Maria A Svensson, Sven Perner, Juan-Miguel Mosquera, Katja Fall, Lorelei A Mucci, Swen-Olof Andersson, Ove Andren, Jan-Erik Johansson, Mark A Rubin, Jennifer R Stark. Orebro University Hospital, Orebro, Sweden; Bonn University Hospital, Germany; Weill Cornell Medical College, New York, NY; Karolinska Institutet, Stockholm, Sweden; Harvard School of Public Health, Boston, MA; Brigham & Women's Hospital, Boston, MA
Background: Since the discovery of the TMPRSS2-ERG gene fusion in prostate cancer (PCa) studies have investigated associations between the fusion and clinical outcome of PCa with discrepant results. Most studies show that having the fusion is a sign of a more aggressive disease, but some report that the fusion is associated with more favorable prognostic markers. Few studies have examined the association between fusion-positive cancer and castration resistant disease, despite strong biologic rationale given that TMPRSS2 is androgen regulated. We aimed to investigate if there is an association between fusion status and time to castration resistance.
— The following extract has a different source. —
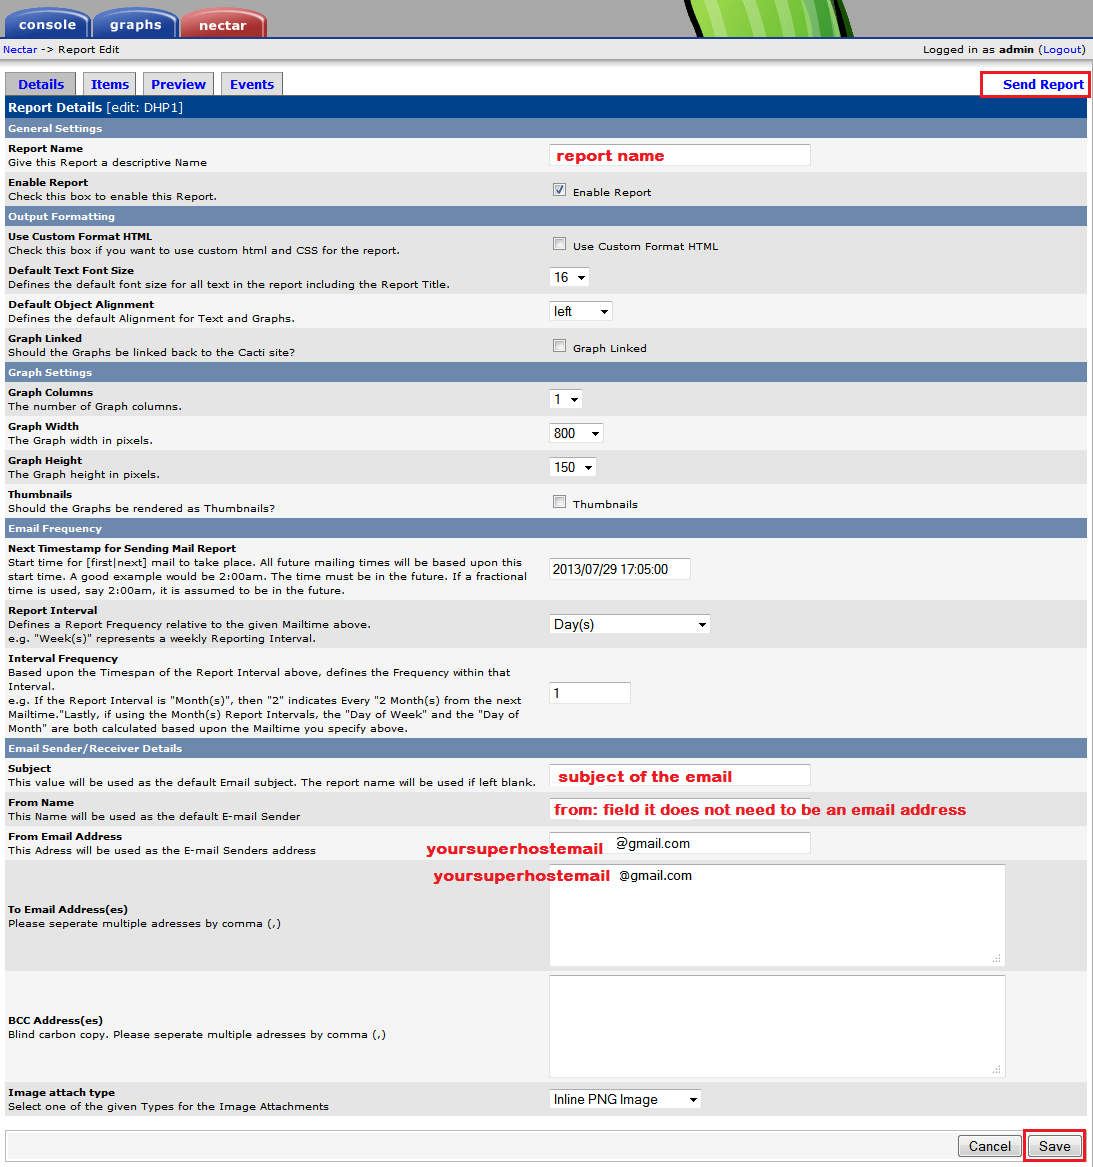Click the Nectar breadcrumb link

[x=20, y=49]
Design: We utilized 154 patients who were hormonally treated and had data on fusion status available from the Swedish Watchful Waiting cohort that includes PCa cases diagnosed with T1a or T1b cancer with TURP between 1977-99. Castration resistant disease was classified as two consecutive rises in PSA >3ng/ml after hormonal therapy. Fusion status was assessed by FISH using an ERG break-apart assay.
Results: We found an overall ERG rearrangement frequency of 25% (59% rearranged through insertion and 41% through deletion). During a median of 5.5 years, 100 men on hormonal therapy became castration resistant. ERG rearrangement was more common among men who developed castration resistant disease (30.4% vs. 15.4%; p=0.04). Having the rearrangement led to a 75% increase in risk of becoming castration resistant (95% CI: 1.14-2.70). Adjusting for Gleason score, age at diagnosis, calendar year at diagnosis and T-stage, men with fusion-positive tumors were 52% more likely to become castration resistant (95% CI: 0.97-2.38). The attenuation was mainly due to adjustment for Gleason score. Stratifiying according to the two rearrangement mechanisms, we found the increase in risk was limited to those with rearrangement through insertion.
Conclusions: Hormonally treated PCa patients having an ERG rearrangement have a significantly increased risk of becoming castration resistant compared to patients without the rearrangement. The results from our study indicate that the ERG rearrangement is a sign of a more aggressive disease and could potentially be used to identify patients less likely to respond to hormone treatment.